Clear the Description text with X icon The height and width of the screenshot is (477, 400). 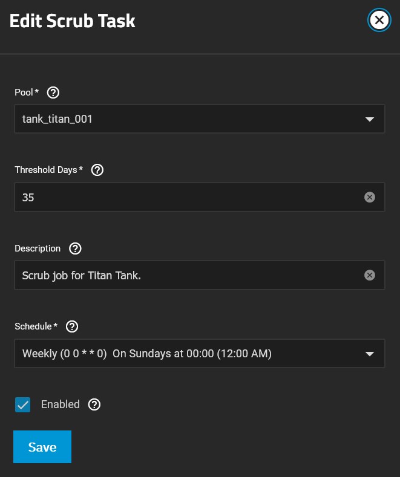tap(370, 275)
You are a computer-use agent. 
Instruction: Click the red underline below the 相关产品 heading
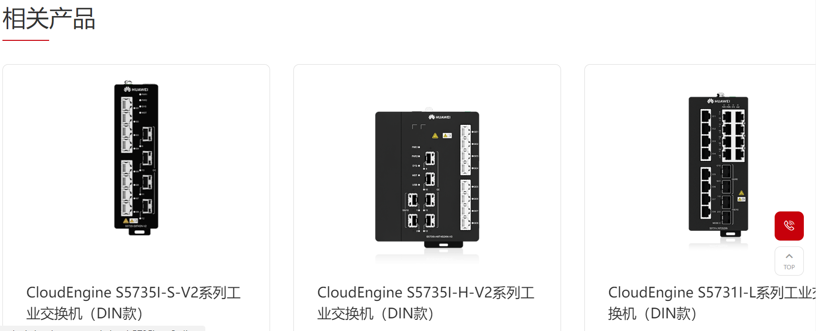[26, 40]
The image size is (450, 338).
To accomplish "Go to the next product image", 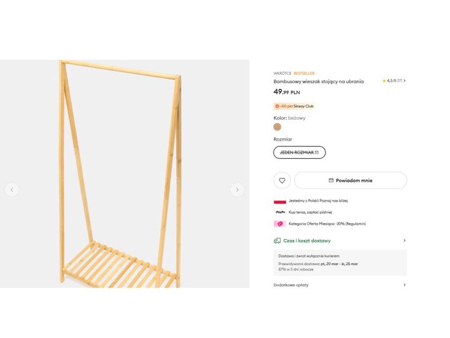I will (x=237, y=190).
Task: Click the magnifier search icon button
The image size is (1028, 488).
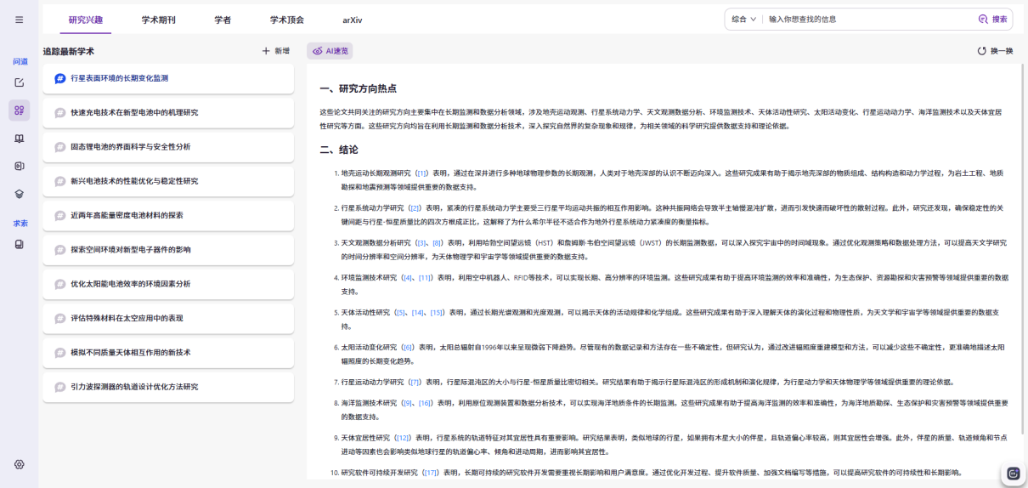Action: coord(992,19)
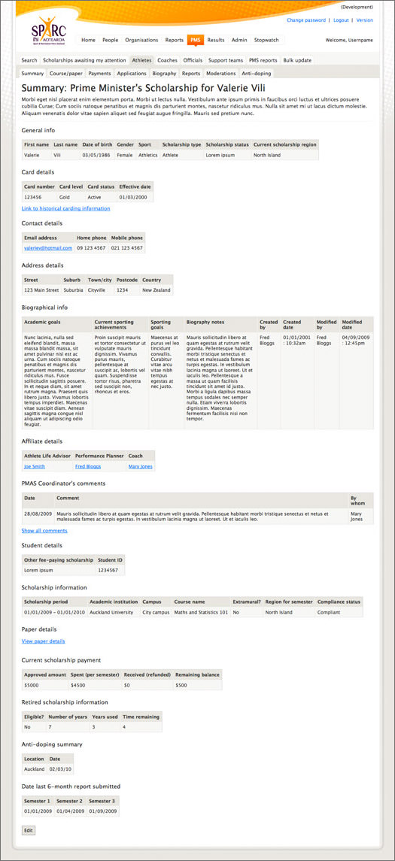Click the valeriev@hotmail.com email link
Viewport: 395px width, 861px height.
coord(48,248)
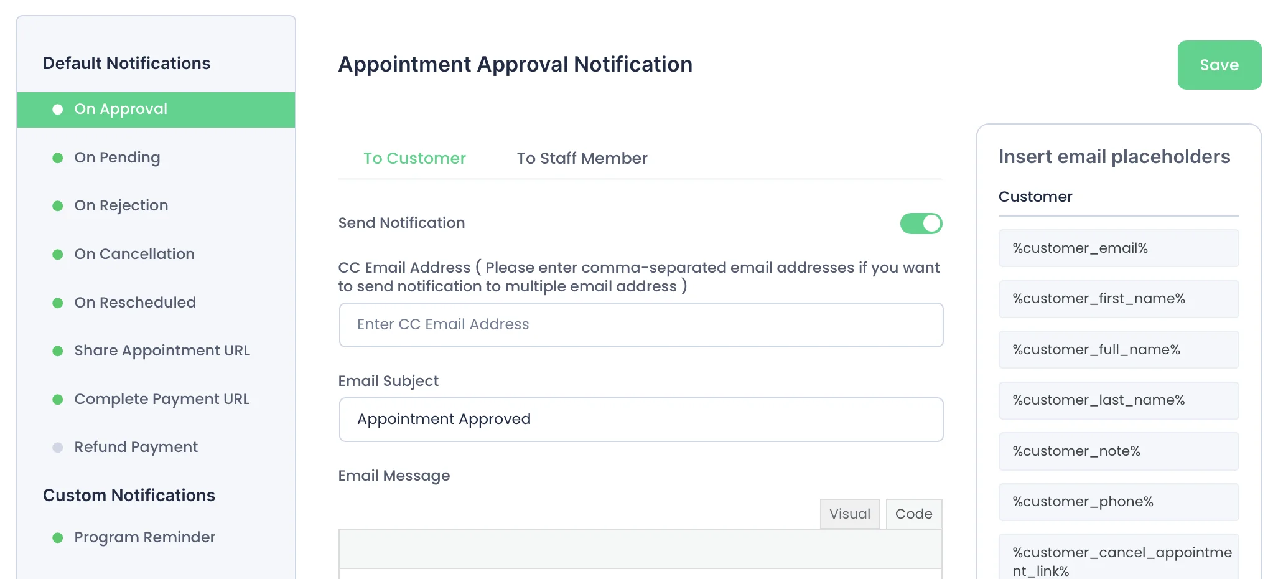Switch the editor to Code mode
The height and width of the screenshot is (579, 1273).
(x=913, y=514)
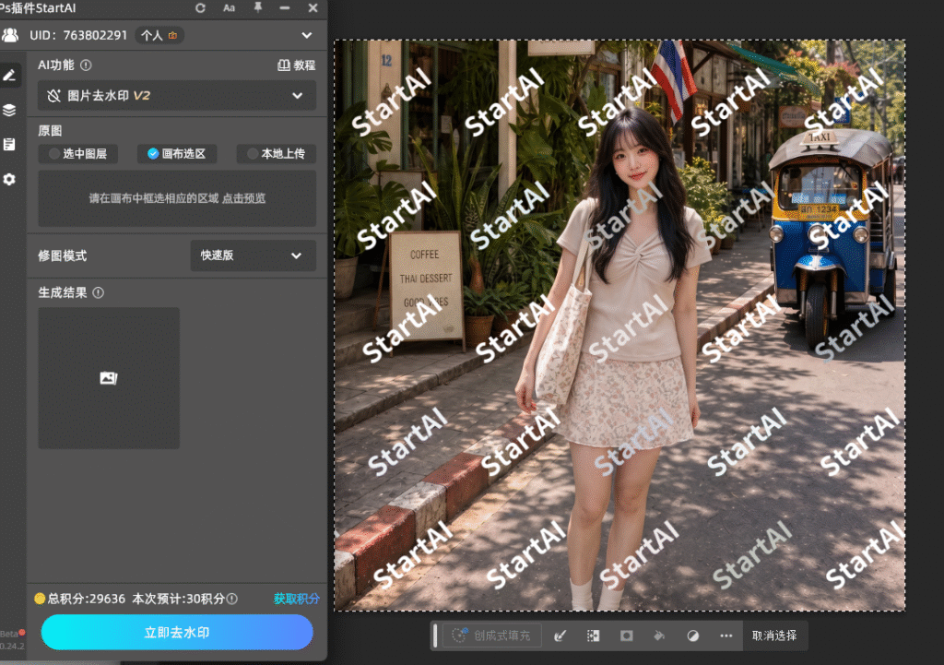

Work to be completed> Print nothing except the lines from the one with "Task: Click the magnifier search icon button" through the last line of the listing, exactly as written and with pictures removed.

Task output>
Task: Click the magnifier search icon button
The image size is (1028, 488).
Action: coord(992,19)
Click the valeriev@hotmail.com email link
Viewport: 395px width, 861px height.
coord(48,248)
Switch the editor to Code mode
The height and width of the screenshot is (579, 1273).
(x=913, y=514)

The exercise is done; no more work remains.